Some nut jobs, folks who need lives, conspiracy theorists believe Kenneth Lay is living the good life on some faraway tropical island.

The Smartest Guys in the Room_Enron documentary They just don't buy that Lay, the former chief of Enron, died just weeks after being found guilty in May 2006 of 10 counts of fraud and conspiracy related to the collapse the energy company he founded.

Lay's death meant that he didn't have a chance to appeal his convictions, so they ultimately were thrown out.

And the erasure of the jury verdict meant that Lay's family (and if you go along with the fake death theory, the man himself) was able to escape the court-ordered forfeiture of millions in assets that accompanied the convictions.

To those who insist Lay is still alive, his passing was just too darn convenient.

Well, those folks are having a field day with the latest chapter in the Lay/Enron saga.

On Monday, the U.S. Tax Court ruled in favor of the deceased (or not) Enron chief executive, rejecting the Internal Revenue Service's attempt to collect $3.9 million from Lay's estate and his wife (widow) Linda.

The case concerned transactions in 2001 among Lay, Linda and Enron.
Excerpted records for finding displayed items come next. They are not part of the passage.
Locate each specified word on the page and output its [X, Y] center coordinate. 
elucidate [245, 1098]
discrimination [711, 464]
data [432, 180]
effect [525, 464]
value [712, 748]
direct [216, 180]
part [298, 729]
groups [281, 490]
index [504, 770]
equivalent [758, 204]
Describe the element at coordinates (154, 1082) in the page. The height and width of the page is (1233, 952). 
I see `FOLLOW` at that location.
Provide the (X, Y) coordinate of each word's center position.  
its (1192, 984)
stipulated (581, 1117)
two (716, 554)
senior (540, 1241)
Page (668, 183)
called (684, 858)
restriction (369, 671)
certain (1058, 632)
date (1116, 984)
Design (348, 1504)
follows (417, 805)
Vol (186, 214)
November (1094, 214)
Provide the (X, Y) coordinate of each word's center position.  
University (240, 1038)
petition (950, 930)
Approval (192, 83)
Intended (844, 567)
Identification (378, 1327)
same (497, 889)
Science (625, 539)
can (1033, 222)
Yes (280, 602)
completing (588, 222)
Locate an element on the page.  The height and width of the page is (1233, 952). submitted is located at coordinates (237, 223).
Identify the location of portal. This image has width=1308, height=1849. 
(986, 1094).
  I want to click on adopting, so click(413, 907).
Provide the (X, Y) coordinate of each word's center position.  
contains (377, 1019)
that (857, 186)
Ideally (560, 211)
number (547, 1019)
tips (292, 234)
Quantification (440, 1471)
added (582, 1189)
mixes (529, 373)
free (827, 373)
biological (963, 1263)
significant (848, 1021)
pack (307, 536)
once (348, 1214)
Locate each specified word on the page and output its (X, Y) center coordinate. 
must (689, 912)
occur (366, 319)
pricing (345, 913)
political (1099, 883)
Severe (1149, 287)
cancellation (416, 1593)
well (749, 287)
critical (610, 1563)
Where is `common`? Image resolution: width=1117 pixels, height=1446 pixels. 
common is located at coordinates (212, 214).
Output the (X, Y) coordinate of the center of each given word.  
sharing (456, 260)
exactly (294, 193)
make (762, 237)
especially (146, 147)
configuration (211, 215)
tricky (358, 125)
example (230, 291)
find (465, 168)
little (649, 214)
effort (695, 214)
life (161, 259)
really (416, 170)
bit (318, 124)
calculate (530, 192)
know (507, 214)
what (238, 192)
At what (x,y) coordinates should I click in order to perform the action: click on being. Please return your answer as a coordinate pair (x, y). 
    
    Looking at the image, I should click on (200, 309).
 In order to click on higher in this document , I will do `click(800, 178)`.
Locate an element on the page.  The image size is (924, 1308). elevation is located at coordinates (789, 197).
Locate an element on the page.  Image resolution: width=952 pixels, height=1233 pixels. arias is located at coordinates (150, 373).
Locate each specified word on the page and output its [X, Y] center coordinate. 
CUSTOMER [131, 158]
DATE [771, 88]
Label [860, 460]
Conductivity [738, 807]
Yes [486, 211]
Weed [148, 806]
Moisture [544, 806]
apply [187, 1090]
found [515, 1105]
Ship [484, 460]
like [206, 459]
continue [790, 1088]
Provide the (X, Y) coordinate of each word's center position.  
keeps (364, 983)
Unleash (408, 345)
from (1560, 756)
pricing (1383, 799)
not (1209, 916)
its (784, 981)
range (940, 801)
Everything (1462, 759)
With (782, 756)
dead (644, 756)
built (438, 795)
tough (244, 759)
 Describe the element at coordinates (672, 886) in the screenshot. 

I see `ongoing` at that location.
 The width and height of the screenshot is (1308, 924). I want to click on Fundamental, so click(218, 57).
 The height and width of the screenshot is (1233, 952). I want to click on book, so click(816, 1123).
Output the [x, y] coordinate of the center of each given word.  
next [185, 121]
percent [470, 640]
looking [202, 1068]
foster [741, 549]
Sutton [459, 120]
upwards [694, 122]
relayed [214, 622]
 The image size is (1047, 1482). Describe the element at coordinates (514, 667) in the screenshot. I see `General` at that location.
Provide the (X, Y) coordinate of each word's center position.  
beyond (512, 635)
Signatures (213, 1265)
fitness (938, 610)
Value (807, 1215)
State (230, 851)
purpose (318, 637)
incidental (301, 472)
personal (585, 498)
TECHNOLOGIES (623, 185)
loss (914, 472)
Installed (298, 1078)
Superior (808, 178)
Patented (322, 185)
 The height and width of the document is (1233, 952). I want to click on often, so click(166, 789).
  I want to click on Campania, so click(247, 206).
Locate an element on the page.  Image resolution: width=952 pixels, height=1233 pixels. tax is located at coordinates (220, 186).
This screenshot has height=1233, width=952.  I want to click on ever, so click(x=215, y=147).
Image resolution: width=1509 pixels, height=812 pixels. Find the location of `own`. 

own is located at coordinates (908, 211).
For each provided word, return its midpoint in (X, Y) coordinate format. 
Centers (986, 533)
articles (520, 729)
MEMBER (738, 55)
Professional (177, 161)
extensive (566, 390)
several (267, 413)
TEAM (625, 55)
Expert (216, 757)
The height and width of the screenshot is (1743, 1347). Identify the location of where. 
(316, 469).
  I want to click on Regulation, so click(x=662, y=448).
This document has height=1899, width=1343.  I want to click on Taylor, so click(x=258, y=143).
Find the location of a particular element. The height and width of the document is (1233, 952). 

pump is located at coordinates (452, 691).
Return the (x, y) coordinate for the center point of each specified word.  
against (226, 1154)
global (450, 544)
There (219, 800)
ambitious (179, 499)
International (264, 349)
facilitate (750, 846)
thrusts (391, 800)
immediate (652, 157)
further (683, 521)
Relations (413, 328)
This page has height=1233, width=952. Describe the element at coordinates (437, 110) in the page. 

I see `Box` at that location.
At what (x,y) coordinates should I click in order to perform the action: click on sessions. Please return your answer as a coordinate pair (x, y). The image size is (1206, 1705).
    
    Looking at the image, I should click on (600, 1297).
That year, the Lays sold $10 million in annuities to Enron as part of an agreement for Lay to reassume the CEO position, with the stipulation that the annuities would be returned to Lay if he worked a 4.25-year term.

Enron, however, filed for bankruptcy protection in December 2001 after revelations of, shall we say, creative accounting led to the company's implosion.

The IRS contested the Lays' contention that the annuities were sold to Enron. In 2009, the IRS filed a notice of tax deficiency for $3.9 million, arguing that the Lays should have reported the $10 million as income in 2001.

Judge Joseph Goeke, however, disagreed with the government.

"The benefits and risks of ownership of the annuity contracts were transferred to Enron in the annuities transaction," wrote Goeke. "The Lays, therefore, properly reported the transaction on their federal income tax return as a sale of the two annuity contracts."

And that means the Lay estate doesn't have to hand over $3.9 million to the IRS.

Other lawsuits involving Enron's creditors, the government and Lay's estate remain. But the way things have gone so far, those fighting the Lays might want to rethink settling sooner rather than later.